简介: 本文主要内容主要介绍gensim的基础使用方法,文章内容主要来自https://radimrehurek.com/gensim/tut1.html#from-strings-to-vectors

安装: pip install gensim



from gensim import corpora
documents = ["Human machine interface for lab abc computer applications",
          "A survey of user opinion of computer system response time",
              "The EPS user interface management system",
              "System and human system engineering testing of EPS",
              "Relation of user perceived response time to error measurement",
              "The generation of random binary unordered trees",
              "The intersection graph of paths in trees",
              "Graph minors IV Widths of trees and well quasi ordering",
             "Graph minors A survey"]


分词(tokenize the documents)、去除停用词和在语料中只出现一次的词。处理语料的方式有很多,这里只是简单地通过空格(whitespace)去分词,然后把每个词变为小写,最后去除一些常用的词和只出现一次的词。

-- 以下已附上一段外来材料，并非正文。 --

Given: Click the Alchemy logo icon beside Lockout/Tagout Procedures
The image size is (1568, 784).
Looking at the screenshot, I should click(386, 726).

# remove common words and tokenize
stoplist = set('for a of the and to in'.split())
texts = [[word for word in document.lower().split() if word not in stoplist]
for document in documents]
# remove words that appear only once,collection是python的一个工具库
from collections import defaultdict
frequency = defaultdict(int)
for text in texts:
    for token in text:
        frequency[token] += 1
texts = [[token for token in text if frequency[token] > 1]
               for text in texts]

from pprint import pprint  # pprint可以使输出更易观看。
[['human', 'interface', 'computer'],
 ['survey', 'user', 'computer', 'system', 'response', 'time'],
 ['eps', 'user', 'interface', 'system'],
 ['system', 'human', 'system', 'eps'],
 ['user', 'response', 'time'],
 ['graph', 'trees'],
 ['graph', 'minors', 'trees'],
 ['graph', 'minors', 'survey']]


如何从文档中提取特征有很多方法。这里简单使用词袋模型(bag-of- words)来提取文档特征,该模型通过计算每个词在文档中出现的频率,然后将这些频率组成一个向量,从而将文档向量化。首先我们需要用语料库训练一个词典,词典包含所有在语料库中出现的单词。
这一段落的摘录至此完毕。